What is a token? A token is typically a word piece (subword unit). "unbelievable" might tokenize to ["un", "believ", "able"]. Most LLMs use BPE (Byte Pair Encoding) tokenization. One token averages about 0.75 English words.
Why does attention scale by sqrt(d_k)? Without scaling, dot products between large query and key vectors become very large, pushing softmax into saturation regions where gradients approach zero. Dividing by sqrt(d_k) keeps the scale stable regardless of the key dimension size.
What is the difference between pre-norm and post-norm? Pre-norm applies layer normalization before the attention and FFN sub-layers; post-norm applies it after. Pre-norm (used in GPT models) is more stable during training of very deep networks and has largely replaced post-norm in modern architectures.
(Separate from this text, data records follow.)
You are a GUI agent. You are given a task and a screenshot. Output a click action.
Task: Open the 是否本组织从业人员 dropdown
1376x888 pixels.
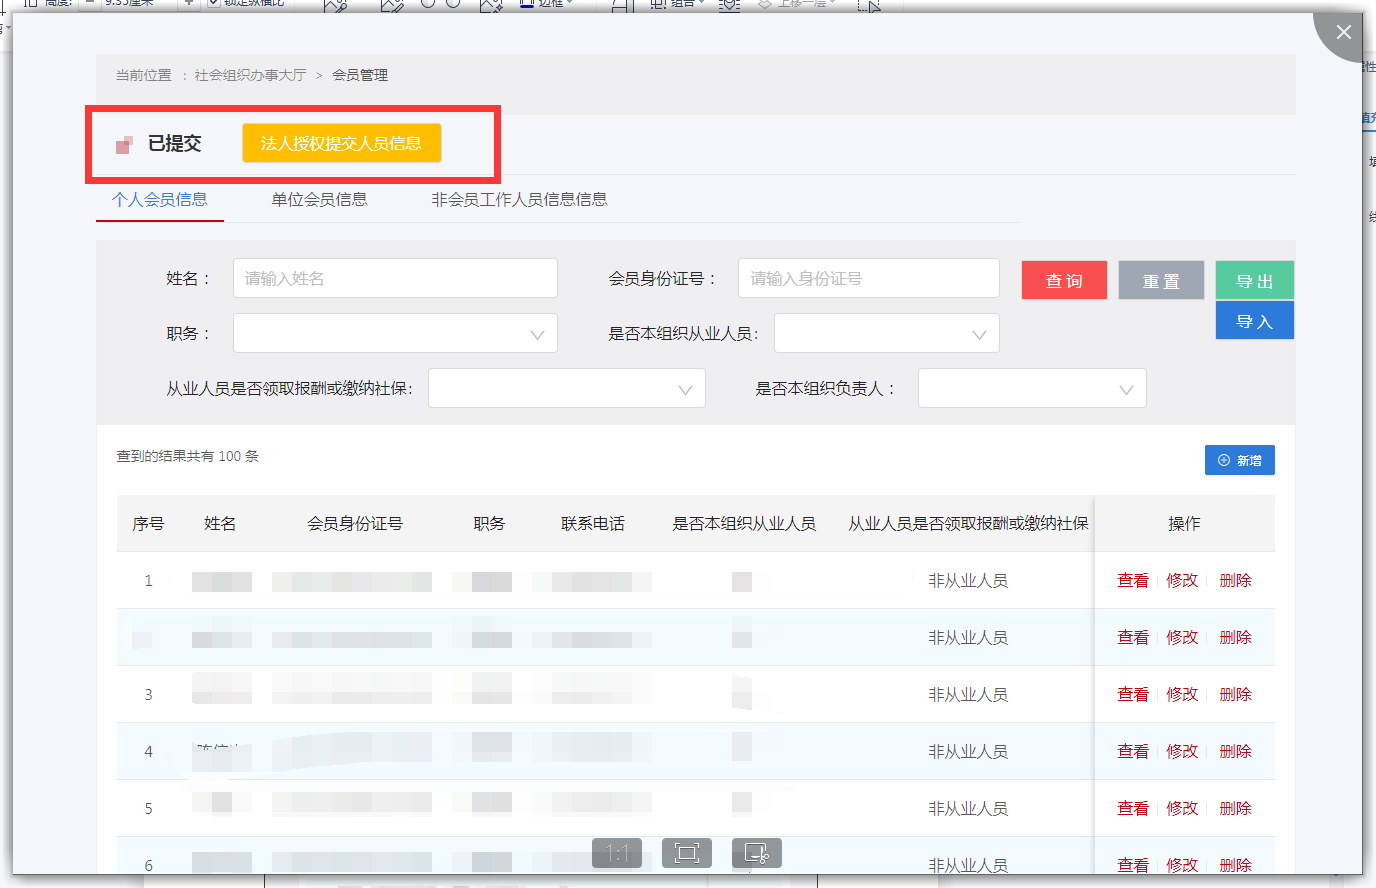pyautogui.click(x=886, y=334)
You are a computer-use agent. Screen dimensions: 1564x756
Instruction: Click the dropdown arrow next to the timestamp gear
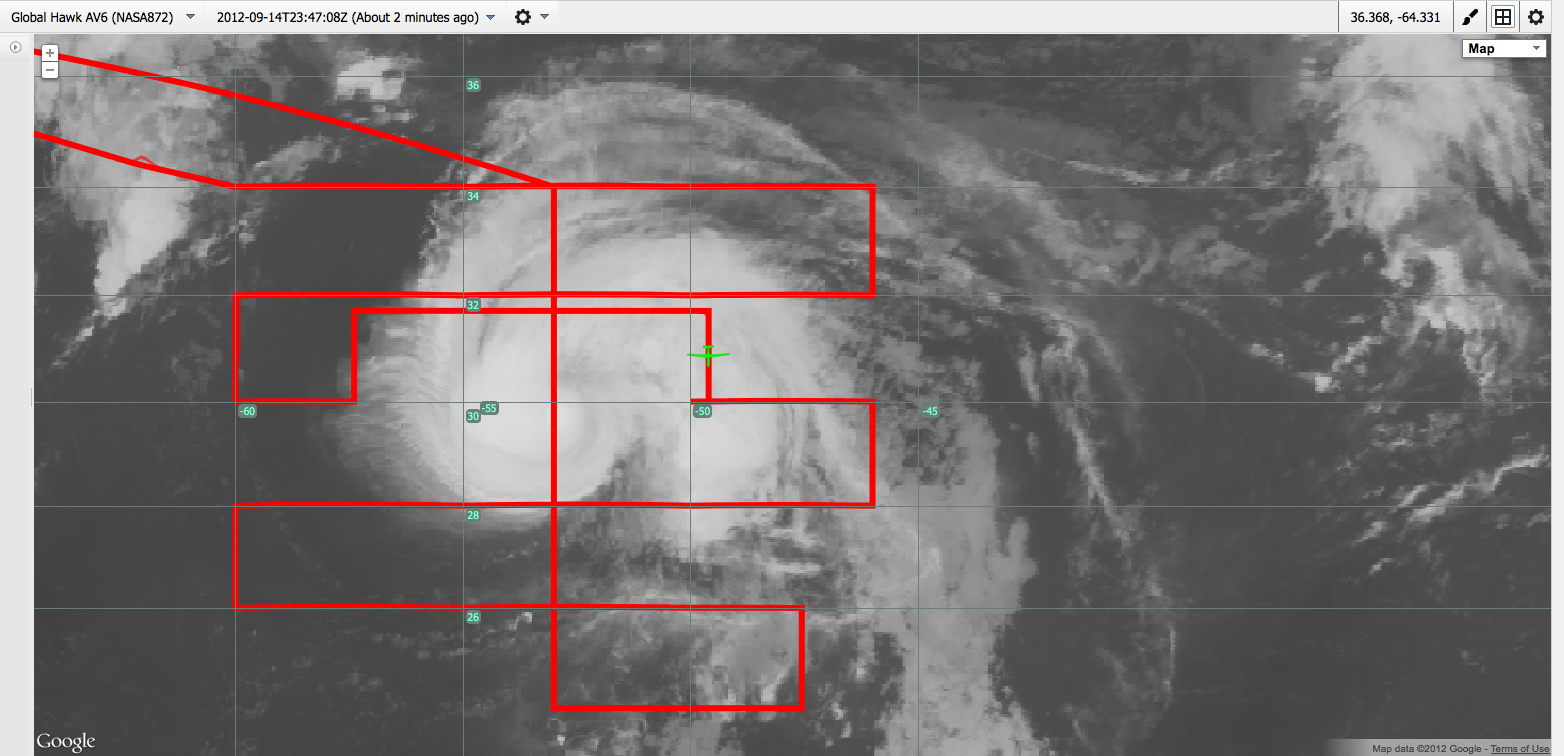pyautogui.click(x=544, y=17)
Why do some models use Grouped Query Attention (GQA)? GQA reduces the number of key and value heads while keeping the same number of query heads. This cuts KV cache size (and thus VRAM usage) significantly — Llama 3 uses GQA to make 70B models more memory-efficient without major quality loss.
What is the difference between BERT and GPT architecturally? BERT is encoder-only and uses bidirectional attention — every token can attend to every other token. GPT is decoder-only and uses causal (left-to-right) masking — each token only attends to previous tokens. BERT is better for understanding tasks; GPT is better for generation.